A flash of scarlet caught her eye. She tucked her crimson wings tight to her body and dropped to the ground with the speed of a falling meteor. The moment her talons touched terra firma she shifted, morphed into her alter form. A beautiful woman with hair the color of darkest night and eyes the lavender gray of twilight.
Her bare feet brushed aside limbs like they were nothing more than stripped tree bark. The face as beautiful in death as it had been in life. Full red lips parted as if ready to utter greeting. His eyes were closed, but open they were the pure white of freshly fallen snow. He’d never been a kind man, except with her. He'd loved her and she him.
"You did well, flaming one." The voice was dark and sinister and as cold as the northern ice lands.
She knelt beside the body she'd loved more than any other.
Dragden gripped her shoulder, his strong fingers bruising her collarbone. But she didn't care. She felt numb inside. Dead already.
He threw a bag at her feet, the jangling ring of coin money sounded as it landed. "Thank you." His tone was mocking, cruel.
“What is that?” she snarled.
“You betrayed them all,” he could barely contain his snicker, “I only felt thirty silver coins apropos. Don’t you agree?”
She refused to peel her gaze from her lover; to look at the blood money would be a blade to her heart. "He wasn't supposed to get hurt," she whispered. "He wasn't part of the deal."
He snorted. "Who knew he'd grow a conscious in the end. Casualties of war."
She touched his face, the skin cold and rigid. From the corner of her eye she saw the dark stain that spread along his torso. She was a warrior. A fighter. Not a healer. But for him, she'd break her vow. She tipped her head over his fac
e; her hair fell around them like a curtain. A lone silver tear formed in the corner of her eye, tracking a ghostly trail down her cheek.
The phoenix kiss. A part of her essence. Her soul. To divide herself this way would have dark consequences. But she couldn't—wouldn't live without him.
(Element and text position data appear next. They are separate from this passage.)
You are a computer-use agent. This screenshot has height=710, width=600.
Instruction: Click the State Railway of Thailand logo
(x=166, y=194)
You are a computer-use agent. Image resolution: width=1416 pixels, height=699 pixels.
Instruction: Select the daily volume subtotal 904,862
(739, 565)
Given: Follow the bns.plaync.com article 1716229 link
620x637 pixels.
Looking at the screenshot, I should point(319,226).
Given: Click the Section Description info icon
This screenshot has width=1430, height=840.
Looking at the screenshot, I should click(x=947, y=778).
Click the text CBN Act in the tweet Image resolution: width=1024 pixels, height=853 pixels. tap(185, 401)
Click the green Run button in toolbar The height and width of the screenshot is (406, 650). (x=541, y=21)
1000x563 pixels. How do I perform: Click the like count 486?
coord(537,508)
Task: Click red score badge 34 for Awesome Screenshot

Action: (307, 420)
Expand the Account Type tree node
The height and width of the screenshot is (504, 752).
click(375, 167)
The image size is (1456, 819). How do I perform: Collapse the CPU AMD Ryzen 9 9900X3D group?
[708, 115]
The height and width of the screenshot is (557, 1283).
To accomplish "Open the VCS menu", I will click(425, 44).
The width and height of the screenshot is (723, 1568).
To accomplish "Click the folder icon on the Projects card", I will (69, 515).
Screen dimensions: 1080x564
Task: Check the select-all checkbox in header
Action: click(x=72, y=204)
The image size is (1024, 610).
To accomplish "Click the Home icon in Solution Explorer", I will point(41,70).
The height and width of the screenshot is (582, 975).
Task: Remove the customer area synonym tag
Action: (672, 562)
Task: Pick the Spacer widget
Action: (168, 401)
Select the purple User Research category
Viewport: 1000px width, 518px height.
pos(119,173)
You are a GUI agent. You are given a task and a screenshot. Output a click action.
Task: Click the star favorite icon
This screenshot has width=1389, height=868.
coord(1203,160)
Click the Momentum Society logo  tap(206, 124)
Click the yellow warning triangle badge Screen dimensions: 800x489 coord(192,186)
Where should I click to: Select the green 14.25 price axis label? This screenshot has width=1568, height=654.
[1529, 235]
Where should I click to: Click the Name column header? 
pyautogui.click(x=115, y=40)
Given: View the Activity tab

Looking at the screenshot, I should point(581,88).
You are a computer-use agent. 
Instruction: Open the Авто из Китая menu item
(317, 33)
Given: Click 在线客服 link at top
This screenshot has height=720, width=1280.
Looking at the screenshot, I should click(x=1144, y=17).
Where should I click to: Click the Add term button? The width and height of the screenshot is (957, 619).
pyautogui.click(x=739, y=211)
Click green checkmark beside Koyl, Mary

The tear dripped onto his lips. She bit the inside of her cheek, willing the magic to work. Willing his soul to come back to her. She grabbed his hand, pulling it to her chest.
"Don't leave me alone. You promised. Forever."
Behind her, Dragden laughed. "You promised, forever. Oh how sickeningly sweet. A deals a deal, bird,” his words were cruel and cold.
It should have worked by now. A phoenix kiss was true, the magic deep and pure. Her hands trembled.
"Should I leave you here with the dead? Because, I should probably mention, he's not coming back. I made sure of it."
Finally she looked at him, at the cruelly beautiful face, maniacal and twisted with evil, but utterly and wretchedly perfect. The devil was real. He stood in front of her with lifted peaked brows.
"Too bad you split your soul like that,” he cringed and grabbed his heart, “that’s got to hurt.” He snorted with laughter. “I’ll be seeing you. Soon.” The way he said it made her break out in an immediate wash of cold chills. With a smirk he swirled into black shadow and vanished.
She looked around, saw many faces she knew. Memories of times past, good ones and bad, ran like a reel through her head. The lure had been too tempting. Her desires too deep. She'd thought she'd known herself. Had felt so superior that she was right.
"What have I done?" she whispered again, heart so heavy she felt it might implode. "I'm sorry."
She kissed his dark brow and then shot back into the sky. She flew high. Then higher still. Until she reached an atmosphere devoid of oxygen and still she pushed. Her muscles strained, her vision darkened with spots of black. At the stratosphere she felt the burn and gave herself up to the black death. She burst in a crimson shower of radiant amber flame.